▶ _원문_
[코테] 리트코드 트리 938. Range Sum of BST

938. Range Sum of BST

문제 링크

https://leetcode.com/problems/range-sum-of-bst/description/

문제 설명

Given the root node of a binary search tree and two integers low and high, return the sum of values of all nodes with a value in the inclusive range [low, high].

제한 사항

• The number of nodes in the tree is in the range [1, 2 * 10^4].
• 1 <= Node.val <= 10^5
• 1 <= low <= high <= 10^5
• All Node.val are unique.

입출력 예 #1

1. Input : root = [10,5,15,3,7,null,18], low = 7, high = 15
2. Output : 32
3. Explanation : Nodes 7, 10, and 15 are in the range [7, 15]. 7 + 10 + 15 = 32.

입출력 예 #2

1. Input : root = [10,5,15,3,7,13,18,1,null,6], low = 6, high = 10
2. Output : 23
3. Explanation : Nodes 6, 7, and 10 are in the range [6, 10]. 6 + 7 + 10 = 23.

▶ _작업 지시_
위 BST 범위 합 문제 원문에서 "Given the root"부터 "range [low, high]."까지의 부분을 한 글자도 바꾸지 말고 출력하세요.

▶ _주어진 자료_
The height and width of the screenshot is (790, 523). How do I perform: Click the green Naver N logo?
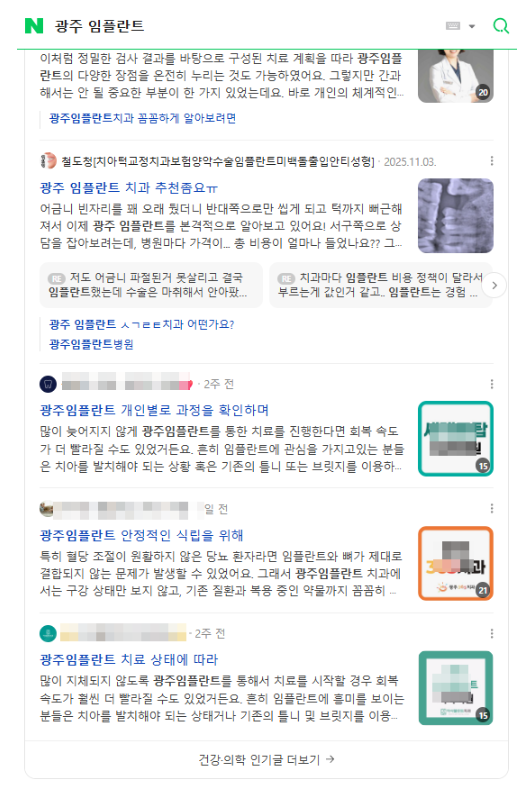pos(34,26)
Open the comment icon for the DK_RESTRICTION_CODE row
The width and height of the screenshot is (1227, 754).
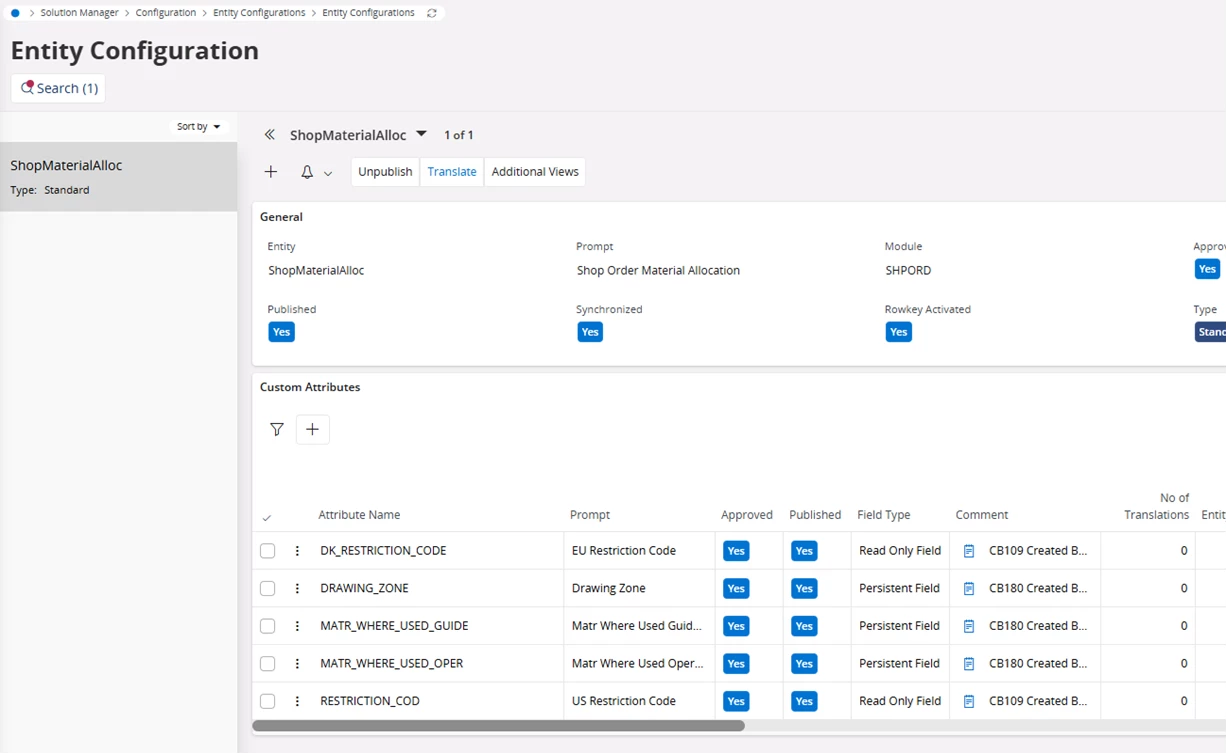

▶ _전체 답변_
Given the root node of a binary search tree and two integers low and high, return the sum of values of all nodes with a value in the inclusive range [low, high].